Could this have anything to do with the recent reported potential for a Lego brick shortage this holiday season? Oh, and they’re opening a factory in China to be operational by 2017. I’m sure that’s unrelated.


#18

I don’t think anyone is suggesting that Lego is shutting anybody down, we’re just picking on them for their stance in this instance.

For another, it is a double-standard based on the selective nature Lego makes the choice, for there are no non-political statements to be made and Lego does allow it’s trademark to be used selectively, as is their right, in art that makes political statements, as they claim they will not.

Lastly, it’s just a medium, particularly in respect to projects like Ai Weiwei’s and most any other, so the “WTF LEGO?” measure is made, just as it would be if a pencil maker refused to sell you any because you might write something political with it. Do you sell pencils or not?

And in parting to any who think it’s in any way clever to say “Lego is free to refuse service etc etc”, let me help you along by saying “durrrrrrrrrrrrrrrr, ya think?”. You got a high bar for criticism, bro. Mine’s lower. Hangs lower anyway.


#19

I think that exhibit closed earlier this year. But I hope more people click your link: that portion of the exhibit consisted of plastic brick pixel-portraits of political prisoners around the world, linked with brief stories about their incarceration, and postcards, on which visitors were encouraged to write messages to the prisoners. I wonder if he’s doing the same exhibit in Australia now. I’d guess prob’ly not, since it might not be quite as resonant on the floor of a museum, as it was in a prison.

I was thinking maybe the exhibit organizers ordered the LEGO, without much discussion about the nature of the exhibit, but I see from pics at your link that many of the portraits were assembled at Ai’s studio.

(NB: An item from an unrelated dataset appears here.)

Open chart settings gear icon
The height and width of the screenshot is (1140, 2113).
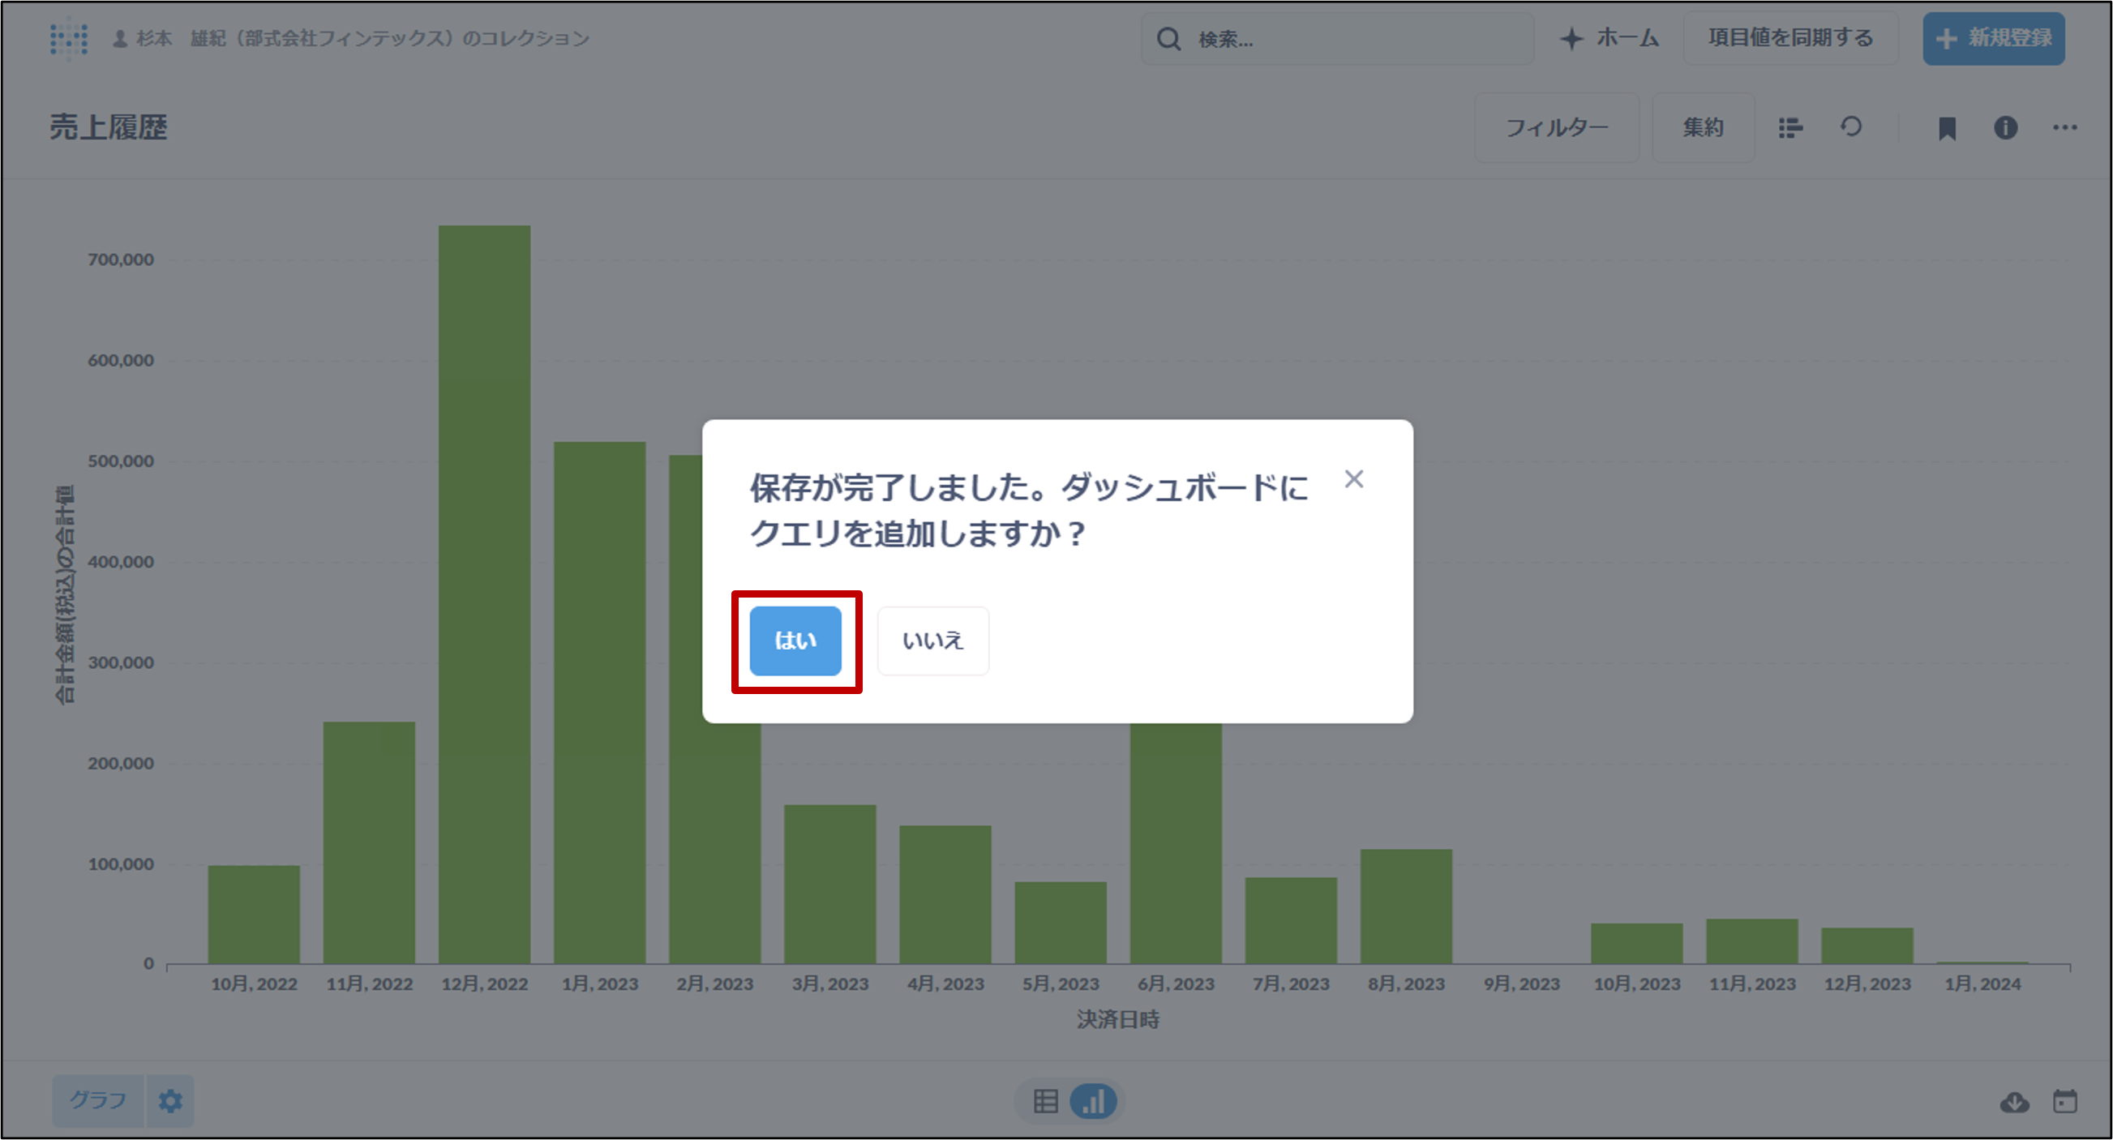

Maybe LEGO corp wasn’t yet embroiled in Shanghai LEGOland negotiations???

Another portion of the Alcatraz exhibit included delicate porcelain flower sculptures filling a toilet in the prison infirmary. I enjoy how that’s echoed in Ai’s Instagram “R.Mutt” pic embedded above.


#20

From what I’ve understood Lego began this “no political work” policy after a Polish artist they supplied materials to built a Lego concentration camp in the mid 90’s.